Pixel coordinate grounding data
##############################

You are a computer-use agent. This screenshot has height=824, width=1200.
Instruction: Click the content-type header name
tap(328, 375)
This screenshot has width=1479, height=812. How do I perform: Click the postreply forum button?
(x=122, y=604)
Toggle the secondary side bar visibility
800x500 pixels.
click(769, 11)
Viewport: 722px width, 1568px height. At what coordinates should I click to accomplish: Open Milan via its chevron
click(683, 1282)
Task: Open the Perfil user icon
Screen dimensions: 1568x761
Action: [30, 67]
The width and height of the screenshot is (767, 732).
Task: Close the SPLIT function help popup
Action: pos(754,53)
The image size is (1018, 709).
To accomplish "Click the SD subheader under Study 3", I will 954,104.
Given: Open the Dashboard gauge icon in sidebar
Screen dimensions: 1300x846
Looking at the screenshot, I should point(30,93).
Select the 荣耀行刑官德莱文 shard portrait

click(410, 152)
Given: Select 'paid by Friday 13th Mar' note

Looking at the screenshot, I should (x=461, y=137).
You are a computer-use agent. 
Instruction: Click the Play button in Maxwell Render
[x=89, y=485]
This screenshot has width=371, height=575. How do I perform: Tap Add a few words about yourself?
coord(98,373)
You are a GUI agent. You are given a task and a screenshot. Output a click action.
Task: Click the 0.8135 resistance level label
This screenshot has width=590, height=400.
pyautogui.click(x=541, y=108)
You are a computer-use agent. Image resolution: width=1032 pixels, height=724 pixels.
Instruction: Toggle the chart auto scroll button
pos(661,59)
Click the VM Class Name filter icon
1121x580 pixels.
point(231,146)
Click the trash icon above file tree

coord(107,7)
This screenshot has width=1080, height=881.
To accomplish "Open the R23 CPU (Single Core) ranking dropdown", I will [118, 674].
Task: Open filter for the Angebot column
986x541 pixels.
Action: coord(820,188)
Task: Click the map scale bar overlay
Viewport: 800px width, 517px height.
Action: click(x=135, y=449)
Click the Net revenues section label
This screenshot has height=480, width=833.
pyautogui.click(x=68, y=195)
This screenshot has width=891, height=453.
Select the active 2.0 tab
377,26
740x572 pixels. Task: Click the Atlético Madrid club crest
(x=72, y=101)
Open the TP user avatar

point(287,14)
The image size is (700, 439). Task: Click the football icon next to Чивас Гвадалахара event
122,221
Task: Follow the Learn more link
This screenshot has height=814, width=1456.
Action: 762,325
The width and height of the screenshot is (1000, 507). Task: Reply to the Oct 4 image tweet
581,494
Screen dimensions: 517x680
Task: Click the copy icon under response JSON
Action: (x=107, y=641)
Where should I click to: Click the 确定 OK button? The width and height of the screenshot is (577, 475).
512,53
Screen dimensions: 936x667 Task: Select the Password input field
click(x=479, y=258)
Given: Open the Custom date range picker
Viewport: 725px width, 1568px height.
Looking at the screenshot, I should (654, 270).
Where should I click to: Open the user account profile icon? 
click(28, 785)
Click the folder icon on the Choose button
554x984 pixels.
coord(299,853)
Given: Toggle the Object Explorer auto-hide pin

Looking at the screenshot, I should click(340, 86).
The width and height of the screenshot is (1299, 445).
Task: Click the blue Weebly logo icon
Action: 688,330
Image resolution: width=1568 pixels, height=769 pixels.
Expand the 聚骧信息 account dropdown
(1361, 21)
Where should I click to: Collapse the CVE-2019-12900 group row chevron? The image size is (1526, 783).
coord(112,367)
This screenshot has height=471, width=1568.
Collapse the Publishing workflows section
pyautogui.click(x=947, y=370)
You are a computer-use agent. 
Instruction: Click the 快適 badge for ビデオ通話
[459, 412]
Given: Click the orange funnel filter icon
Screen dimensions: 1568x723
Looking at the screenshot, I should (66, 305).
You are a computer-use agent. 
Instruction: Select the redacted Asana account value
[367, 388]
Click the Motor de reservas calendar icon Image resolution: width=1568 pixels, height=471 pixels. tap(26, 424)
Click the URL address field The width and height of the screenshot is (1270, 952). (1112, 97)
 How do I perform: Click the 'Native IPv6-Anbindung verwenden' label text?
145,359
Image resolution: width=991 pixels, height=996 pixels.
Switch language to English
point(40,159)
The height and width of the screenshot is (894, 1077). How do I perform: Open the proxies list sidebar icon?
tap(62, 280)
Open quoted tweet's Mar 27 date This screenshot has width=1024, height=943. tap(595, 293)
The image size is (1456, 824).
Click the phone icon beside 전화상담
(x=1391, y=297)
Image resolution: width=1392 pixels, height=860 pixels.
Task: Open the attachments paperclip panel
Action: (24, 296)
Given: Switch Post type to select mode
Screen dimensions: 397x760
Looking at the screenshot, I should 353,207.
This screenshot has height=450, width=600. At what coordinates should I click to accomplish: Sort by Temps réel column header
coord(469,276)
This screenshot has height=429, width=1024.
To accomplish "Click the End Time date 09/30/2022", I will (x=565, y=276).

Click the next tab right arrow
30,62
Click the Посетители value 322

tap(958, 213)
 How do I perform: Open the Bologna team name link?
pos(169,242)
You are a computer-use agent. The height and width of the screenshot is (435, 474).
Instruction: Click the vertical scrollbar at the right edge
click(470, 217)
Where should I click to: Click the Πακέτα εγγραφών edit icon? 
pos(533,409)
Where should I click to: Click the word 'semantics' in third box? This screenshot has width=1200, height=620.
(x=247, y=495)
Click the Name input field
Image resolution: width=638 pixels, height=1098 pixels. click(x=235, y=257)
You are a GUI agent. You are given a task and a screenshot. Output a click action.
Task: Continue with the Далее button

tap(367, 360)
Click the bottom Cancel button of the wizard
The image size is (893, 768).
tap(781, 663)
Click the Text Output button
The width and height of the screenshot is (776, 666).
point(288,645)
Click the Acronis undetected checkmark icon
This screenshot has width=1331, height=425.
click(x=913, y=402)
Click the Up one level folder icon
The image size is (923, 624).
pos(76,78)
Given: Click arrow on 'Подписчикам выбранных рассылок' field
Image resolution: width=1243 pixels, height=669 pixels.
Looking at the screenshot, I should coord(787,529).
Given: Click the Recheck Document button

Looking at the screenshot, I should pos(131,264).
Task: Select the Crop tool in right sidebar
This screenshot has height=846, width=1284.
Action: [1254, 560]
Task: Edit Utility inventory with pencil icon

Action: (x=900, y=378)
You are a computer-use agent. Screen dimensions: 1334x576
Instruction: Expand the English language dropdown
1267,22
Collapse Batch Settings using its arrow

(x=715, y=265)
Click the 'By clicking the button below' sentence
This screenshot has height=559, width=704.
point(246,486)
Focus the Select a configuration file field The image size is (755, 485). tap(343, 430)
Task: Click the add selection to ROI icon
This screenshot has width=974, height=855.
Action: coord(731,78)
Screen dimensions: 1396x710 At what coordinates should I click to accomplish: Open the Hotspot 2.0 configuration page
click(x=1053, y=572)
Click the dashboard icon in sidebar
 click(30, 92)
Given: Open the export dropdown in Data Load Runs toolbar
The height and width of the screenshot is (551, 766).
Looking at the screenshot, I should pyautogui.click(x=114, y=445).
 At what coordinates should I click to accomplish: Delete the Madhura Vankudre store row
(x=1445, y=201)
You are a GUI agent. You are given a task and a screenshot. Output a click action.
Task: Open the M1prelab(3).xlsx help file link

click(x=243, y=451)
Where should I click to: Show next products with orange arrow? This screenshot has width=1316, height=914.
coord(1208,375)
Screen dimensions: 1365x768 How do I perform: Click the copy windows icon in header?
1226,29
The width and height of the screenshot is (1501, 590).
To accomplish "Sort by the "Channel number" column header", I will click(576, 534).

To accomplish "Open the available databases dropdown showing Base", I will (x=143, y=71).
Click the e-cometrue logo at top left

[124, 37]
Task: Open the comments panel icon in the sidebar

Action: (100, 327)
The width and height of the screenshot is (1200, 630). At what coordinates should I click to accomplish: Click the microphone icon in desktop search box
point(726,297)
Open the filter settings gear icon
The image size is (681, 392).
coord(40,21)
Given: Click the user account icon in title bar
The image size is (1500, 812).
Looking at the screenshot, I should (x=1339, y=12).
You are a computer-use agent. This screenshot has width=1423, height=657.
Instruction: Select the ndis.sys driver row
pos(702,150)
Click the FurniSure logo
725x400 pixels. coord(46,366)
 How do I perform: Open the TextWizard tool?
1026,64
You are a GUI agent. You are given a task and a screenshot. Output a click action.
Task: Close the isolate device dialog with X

##############################

Extract all lines from the data in which "date" is found.

Given: Open the Custom date range picker
Open quoted tweet's Mar 27 date This screenshot has width=1024, height=943. tap(595, 293)
To accomplish "Click the End Time date 09/30/2022", I will (x=565, y=276).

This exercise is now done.